No joke: On October 14, Fox 2000 will release the big-screen version of The Big Year. It’s directed by David Frankel, an Oscar winner who also did Marley & Me and The Devil Wears Prada. The stars are Steve Martin, Jack Black, and Owen Wilson. Anjelica Huston, Dianne Wiest, JoBeth Williams, and Brian Dennehy play supporting roles. The ensemble cast includes Rashida Jones from The Office, Jim Parsons from The Big Bang Theory, and Anthony Anderson from Law & Order. The whole shebang is narrated by John Cleese from Monty Python.
So what happens when your nonfiction book is made into a fictional film?
For starters, a lot of stuff gets changed. All the characters receive new names, new personality turns, and new plot twists. Instead of being set in 1998 like the book, the movie takes place in the present. Say goodbye to checking tape-recorded rare bird alerts from phone booths. The film version of this story has bloggers and web pages that can be monitored with something I couldn’t have imagined a decade ago—smartphones. There’s no more running through airports to catch a plane to Harlingen just as it pulls away from the gate; the new post-9/11 travel restrictions did away with that.
For financial reasons, most of this movie was filmed in Canada, but the filmmakers did find some pretty convincing stand-ins for places in the book. Pelagic birding trips shot in Tofino, British Columbia, look a lot like the real things in Monterey Bay and Newfoundland. B.C.’s Okanagan Valley, in the rain shadow of the Cariboo Mountains, makes for a fairly convincing desert Southwest. (To ensure the correct species appear on screen, I’m told some birds were added later—so, for instance, Jack Black points binocs into a bush and then stock footage is added.)

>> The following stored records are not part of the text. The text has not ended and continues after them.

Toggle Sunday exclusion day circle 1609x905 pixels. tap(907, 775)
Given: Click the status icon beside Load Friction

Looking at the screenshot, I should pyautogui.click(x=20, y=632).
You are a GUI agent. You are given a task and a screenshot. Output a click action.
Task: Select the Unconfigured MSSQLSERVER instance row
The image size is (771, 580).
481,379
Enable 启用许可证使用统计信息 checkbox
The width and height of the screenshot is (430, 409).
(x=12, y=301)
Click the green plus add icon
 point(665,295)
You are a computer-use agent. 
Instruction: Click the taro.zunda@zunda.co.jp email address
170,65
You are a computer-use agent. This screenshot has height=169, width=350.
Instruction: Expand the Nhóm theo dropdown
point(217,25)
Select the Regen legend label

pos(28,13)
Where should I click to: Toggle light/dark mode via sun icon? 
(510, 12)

And then there’s Attu. This is where the sheer size of the movie business sank in for me. To replicate a mountainous Aleutian isle with fantastic birds—like the great knot and yellow-throated bunting—but no trees, permanent human residents, or reliable plumbing, the director packed up the entire movie production into semi-trailers and trucked three days up the Alaskan Highway to Dawson City in the Yukon. There, in a forsaken valley not far from the Arctic Circle, they built a striking replica of the ramshackle World War II barracks that birders in my book had relied upon in Attu.

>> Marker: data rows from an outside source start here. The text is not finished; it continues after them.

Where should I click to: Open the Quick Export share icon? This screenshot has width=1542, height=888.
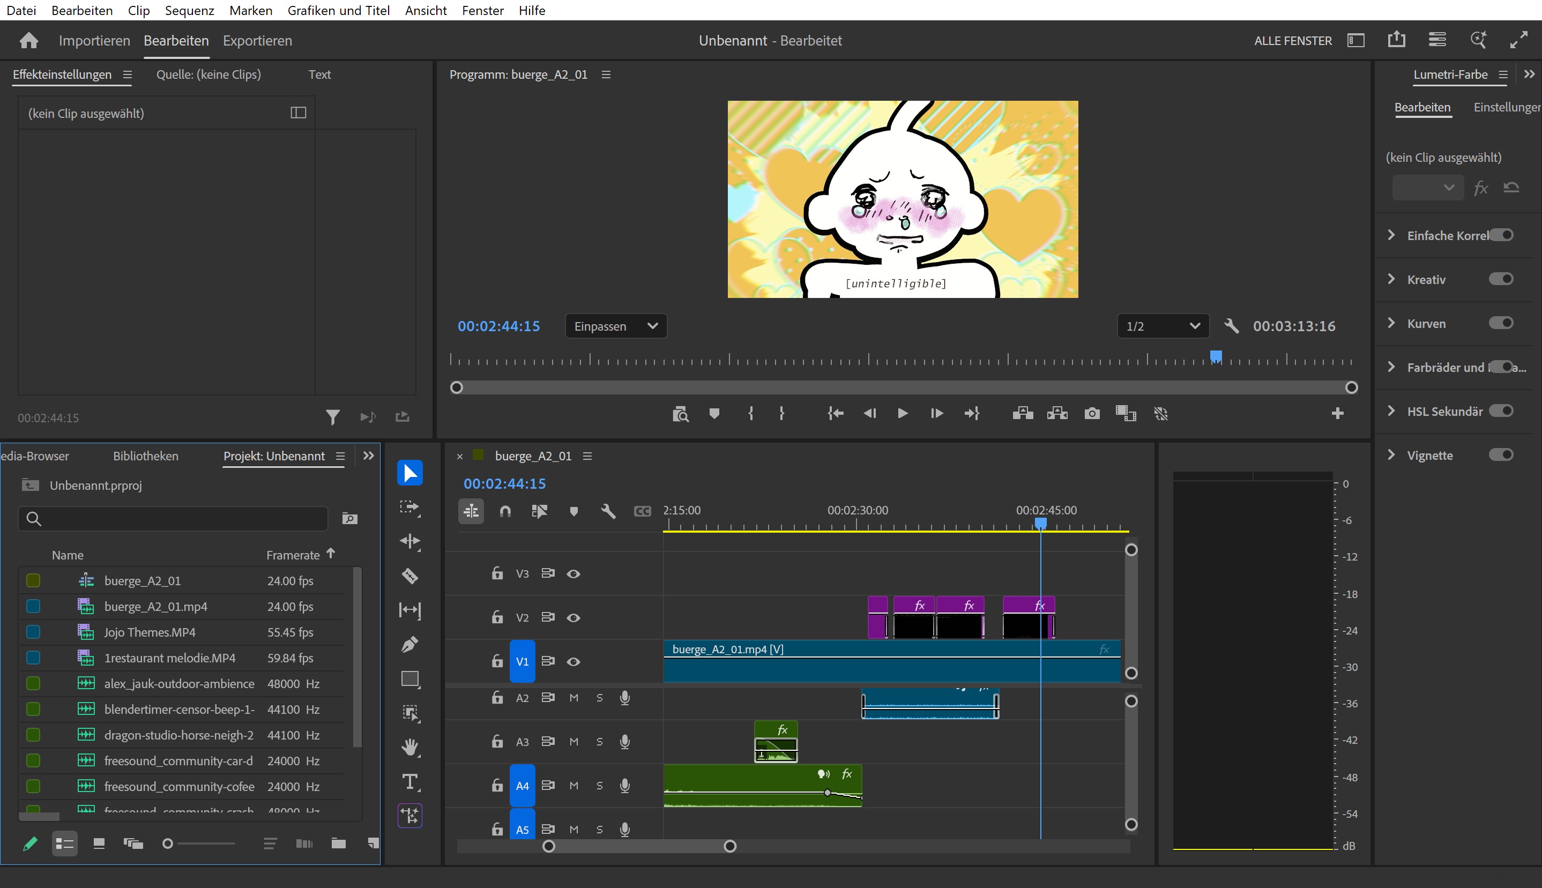(1396, 40)
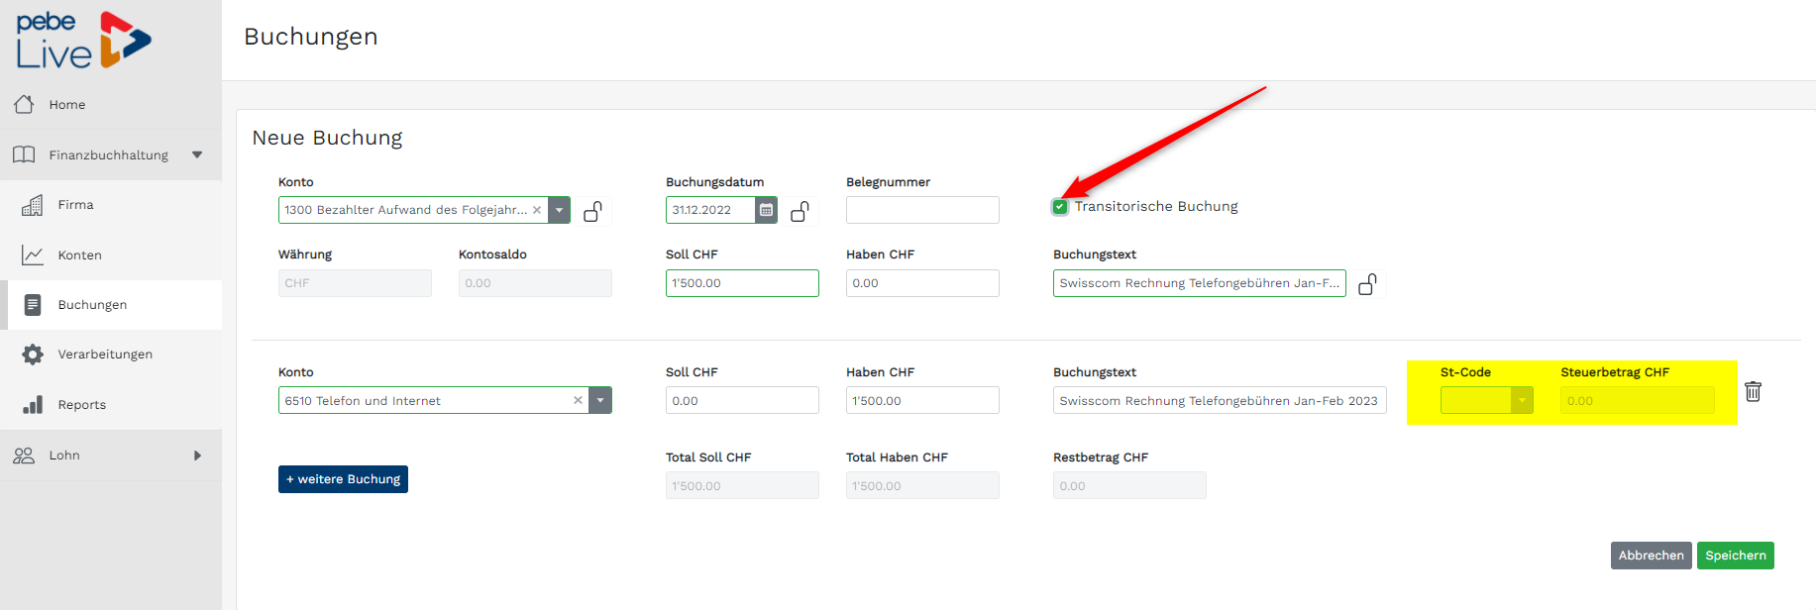This screenshot has width=1816, height=610.
Task: Toggle the lock icon next to Konto
Action: tap(592, 211)
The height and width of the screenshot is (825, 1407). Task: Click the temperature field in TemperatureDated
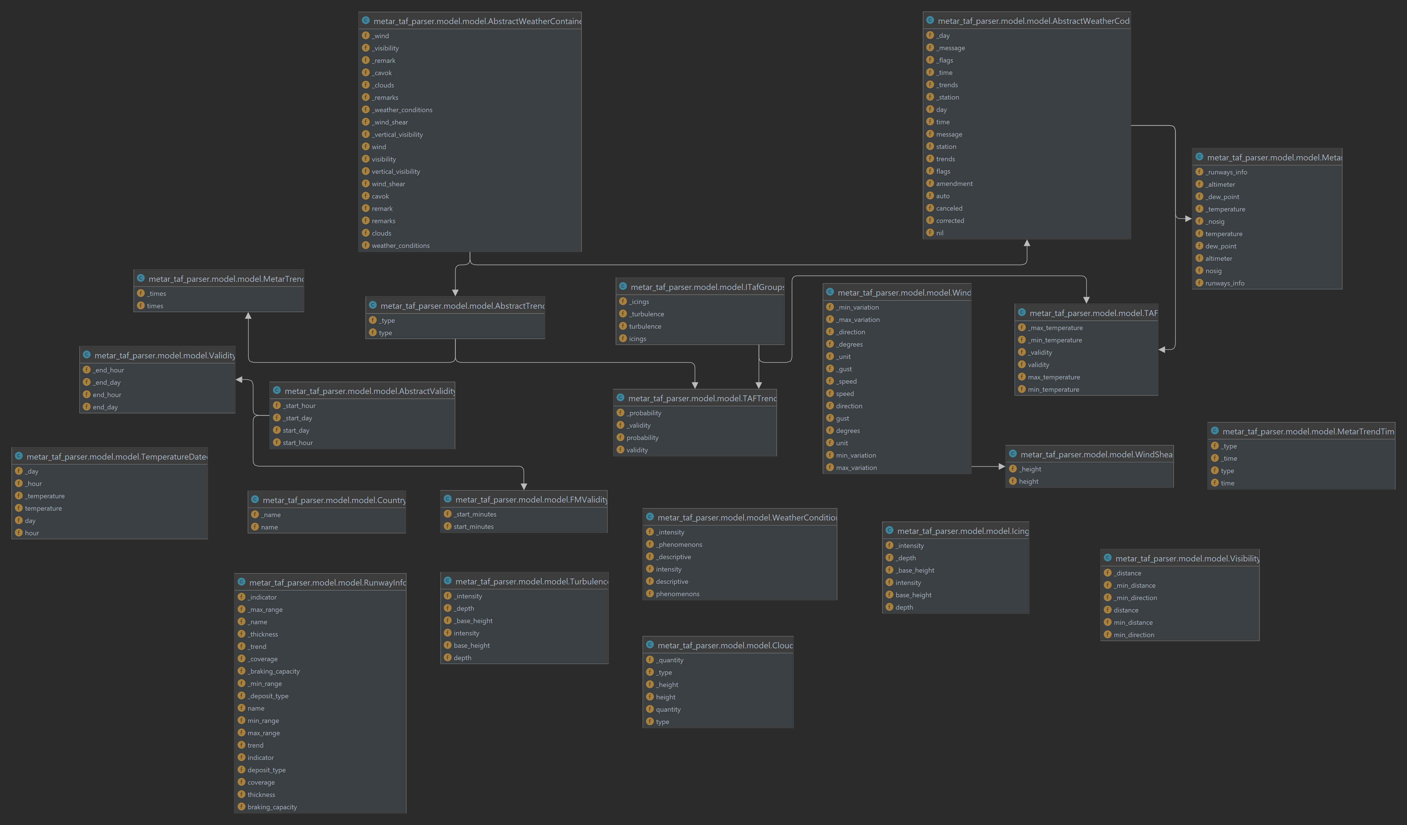[x=43, y=509]
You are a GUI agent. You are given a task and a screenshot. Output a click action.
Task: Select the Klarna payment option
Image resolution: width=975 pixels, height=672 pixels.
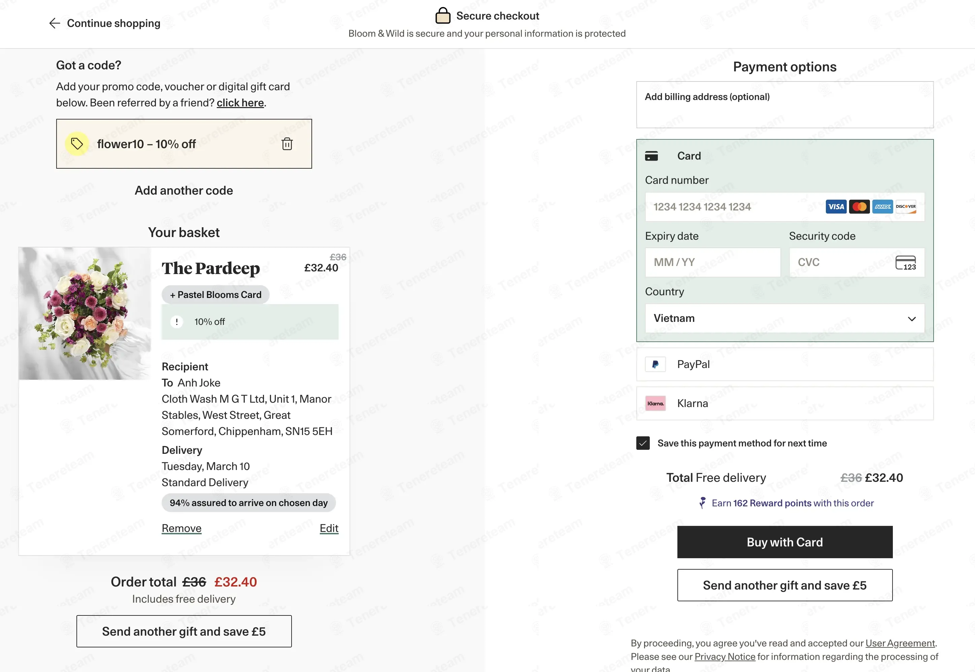[x=784, y=403]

My wife and our three young sons visited the film soundstage during filming in Vancouver, where producers had built another version of the Attu barracks for interior scenes. They had rusty old corrugated siding and National Geographics from the 1980s (the movie also has Owen Wilson on mock covers of ÃÛèÖAPP) and reams of aquarium tubing running up and down ceilings and walls to duplicate the steady drips that, in real life, plopped from leaky roofs onto creaking cot springs. They even had trained Norwegian rats scamper, on cue, through the barracks from one actor to another. I was thrilled to hear that Owen Wilson and Steve Martin talked about Nutting’s flycatchers and rufous-capped warblers. Rashida Jones played stump-the-chump on birdcalls with Jack Black by whistling her own imitation of a painted bunting. Black—or at least his character—could not be stumped.

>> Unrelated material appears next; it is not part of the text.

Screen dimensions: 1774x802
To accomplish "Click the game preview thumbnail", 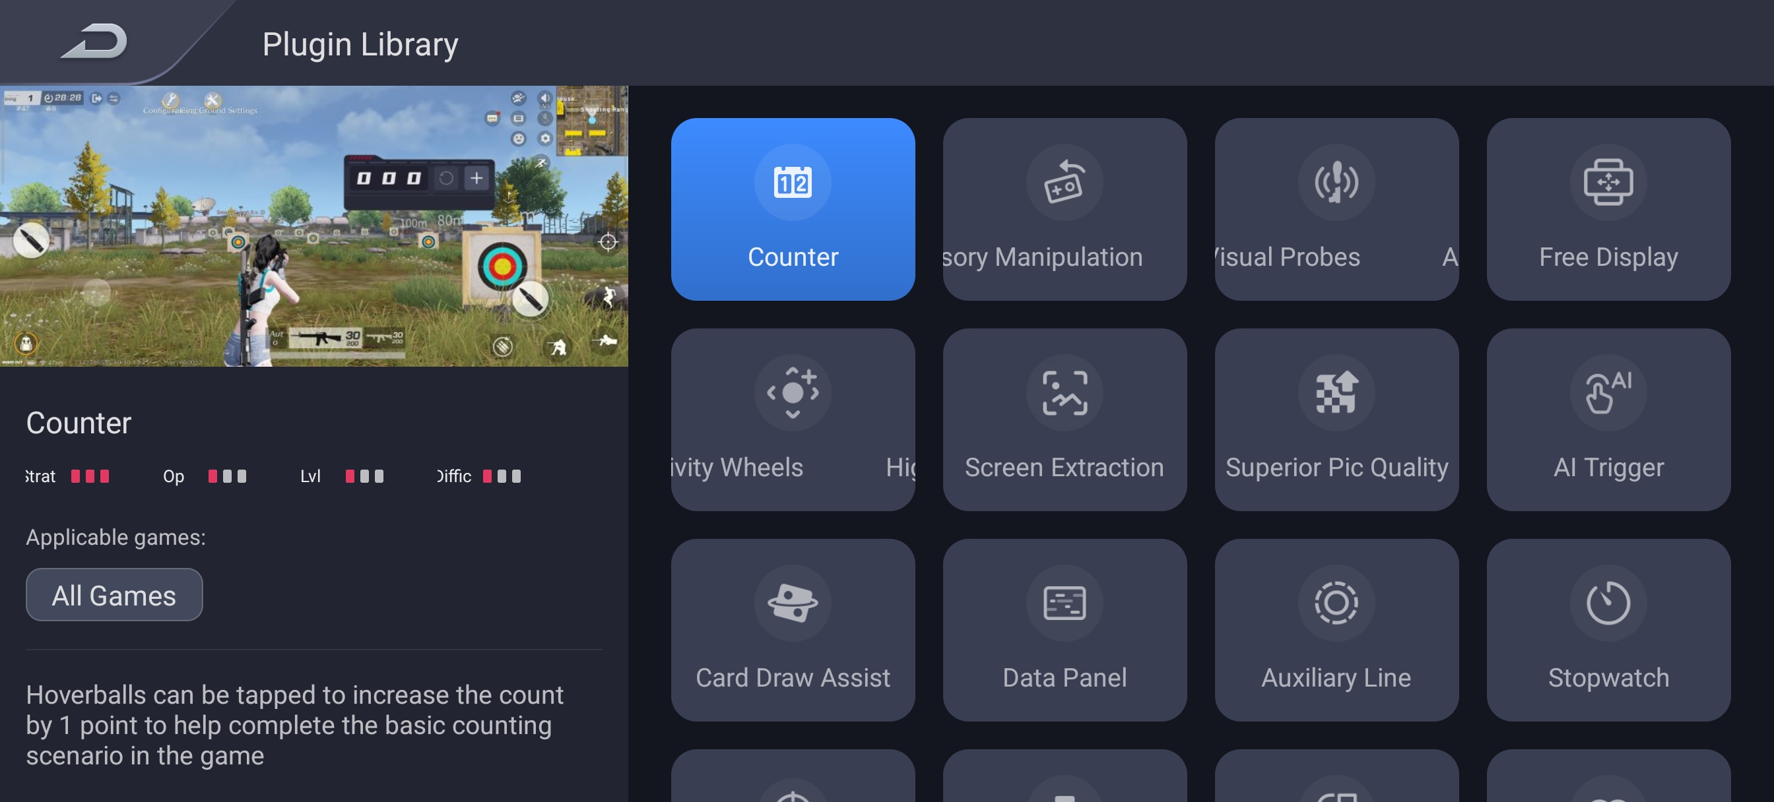I will 313,225.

So what’s the movie like? The truth is, I haven’t seen it yet or read the script. (Authors rank pretty low in the Hollywood food chain, after all.) It’s certainly not a documentary. At the same time, the director was working hard to make it ring true to birds and birders. Greg Miller, one of the men I wrote about, was hired as a consultant for the film, and he taught the main actors how to act like real birders and not some cartoonish pith-helmeted Miss Jane Hathaway from The Beverly Hillbillies. I feel fairly confident that we won’t hear the cries of red-tailed hawks coming from the beaks of robins, and we won’t see any albatrosses cruising Kansas reservoirs.
I do believe the film will convey the excitement of the chase, as well as the natural beauty of birds and the landscape they live in. After my book was published, I got many calls and letters from people saying they had been inspired to try birding for the first time. My hope is that the movie sparks the same reaction, but on an even grander scale.